• _Yapılacak işlem_:
Aşağıdaki kayıtlarda "pixels" sözcüğünü her geçtiği yerde "px" ile değiştirin. Diğer her şeyi olduğu gibi bırakarak kayıtları yeniden yazın ve resimleri cevaba almayın.

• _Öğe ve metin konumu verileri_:

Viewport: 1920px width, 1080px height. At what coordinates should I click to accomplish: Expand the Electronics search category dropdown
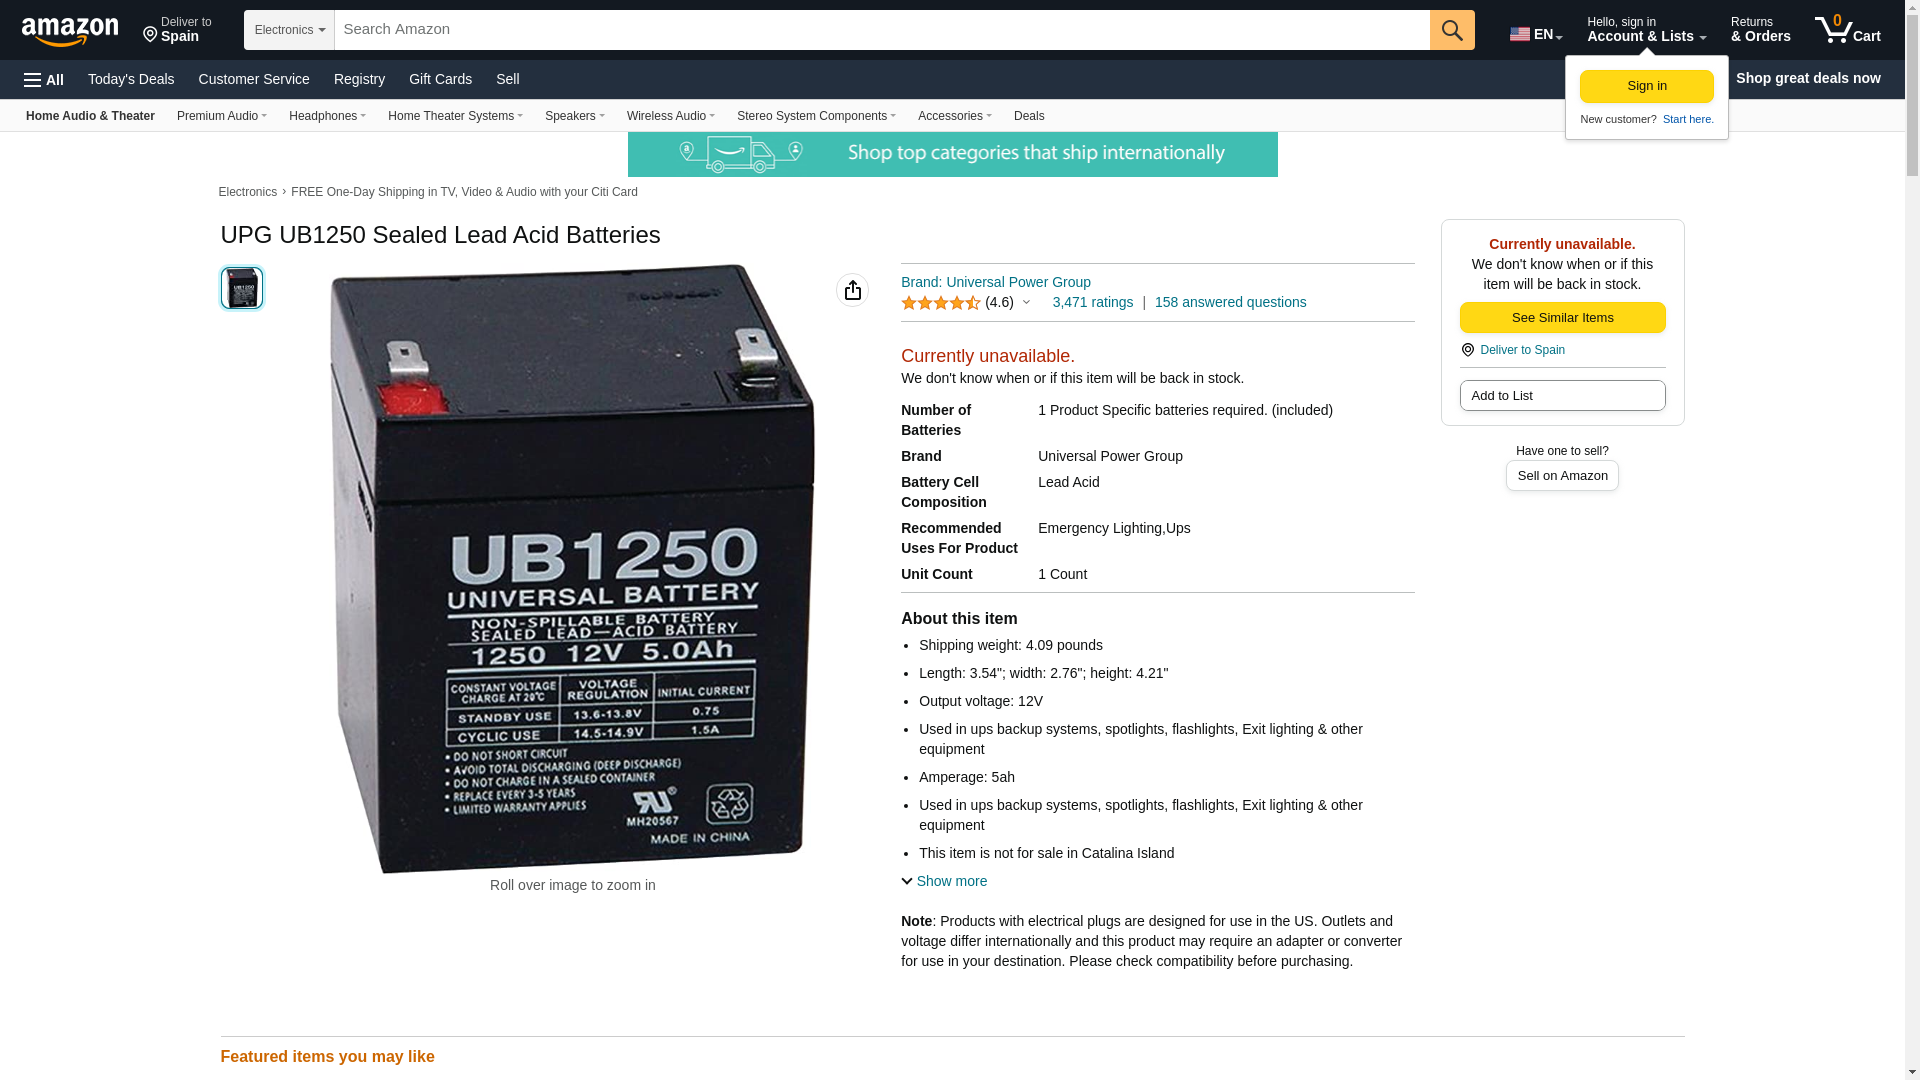point(289,30)
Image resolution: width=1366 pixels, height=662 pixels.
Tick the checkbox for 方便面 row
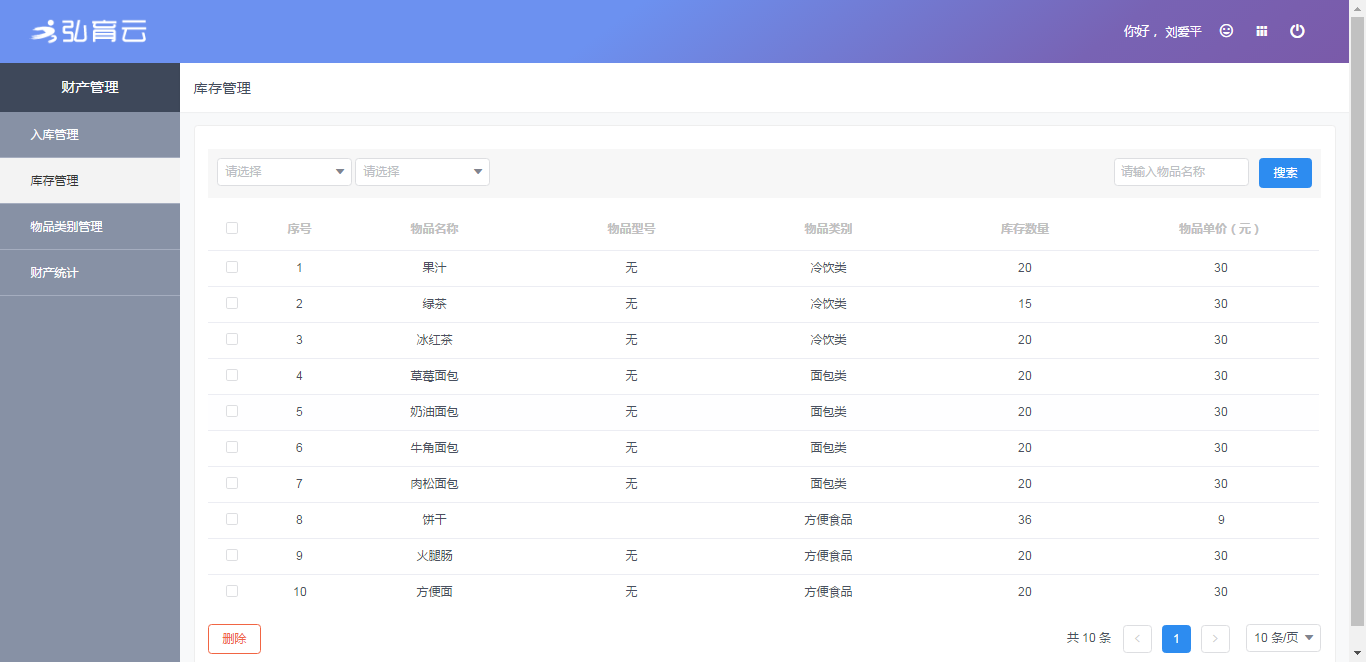(232, 591)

• _Beklenen cevap_:
Viewport: 1920px width, 1080px height. At what coordinates should I click to accomplish: Expand the Electronics search category dropdown
point(289,30)
Image resolution: width=1366 px, height=662 px.
Tick the checkbox for 方便面 row
(232, 591)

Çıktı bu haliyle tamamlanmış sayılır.